When the Frequencies of Sensitization and Elicitation of Allergic Reaction Do Not Correlate—The Case of Apple Gibberellin-Regulated Protein Tested in an Italian Population
21 Oct 2021-Vol. 2
TL;DR: In this paper, the authors detected a gibberellin-regulated proteins (GRP) protein in the apple peel and pulp, which was named applemaclein.
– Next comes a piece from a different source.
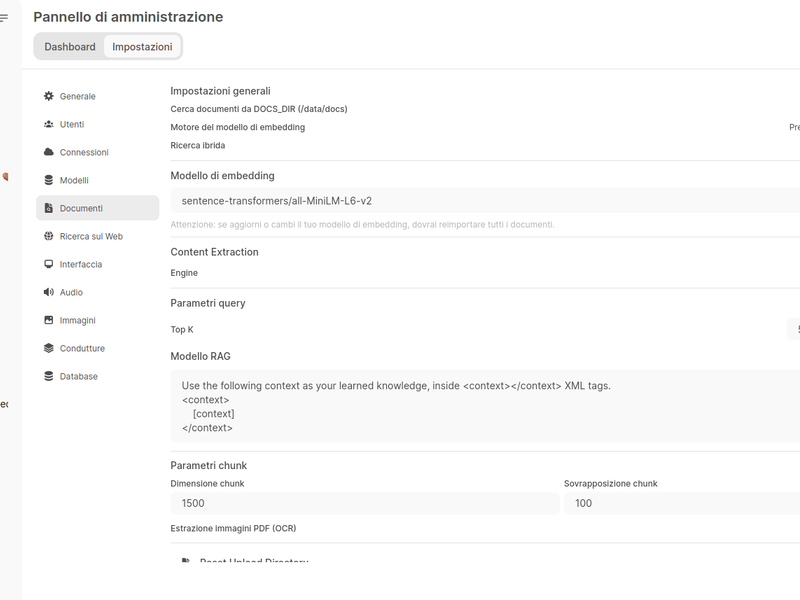
Task: Open the Documenti settings section
Action: (x=97, y=208)
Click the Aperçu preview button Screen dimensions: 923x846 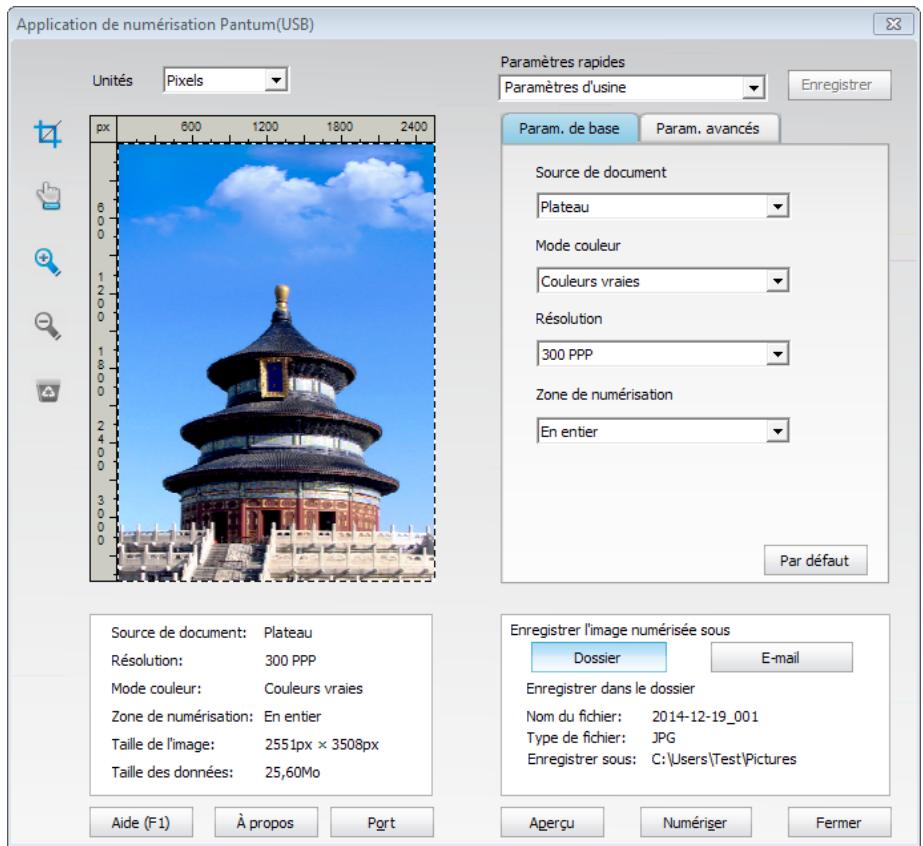tap(545, 822)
Abstract: Background. Literature reports describing allergic symptoms against apple in patients sensitized to gibberellin-regulated proteins (GRP) suggested the presence of an allergenic GRP in this fruit. Objective. The aim of this study was the assessment of the presence of a GRP protein in apple and the investigation of its allergenicity. Methods. The protein was isolated and identified by classical biochemical methods. Bioinformatics tools were used for similarity searches and molecular modelling. The immunological features were investigated using the multiplex FABER test. Clinical data were collected by allergy specialists. Results. A GRP was detected in the apple peel and pulp and it was named applemaclein. This protein displays 94% of sequence identity with peamaclein, Pru p 7, representing the prototype of this allergen family. The applemaclein molecular model shows a very irregular surface with grooves/clefts that may potentially accommodate small molecular ligands. In a population of 4721 Italian patients, apple GRP shows a frequency of sensitization higher than that of the peach, pomegranate and cypress pollen homologs. However, in a cohort of Italian patients, most of individuals IgE positive to apple GRP did not report allergic reactions against this fruit. Conclusion. Compared to the peach Pru p 7, applemaclein shows some different structural features and higher sensitization frequency, which is often not associated with allergic reactions against apple. Further studies are needed to understand a possible correlation between the applemaclein structural properties, the interaction with still unknown molecules and the immunological behavior.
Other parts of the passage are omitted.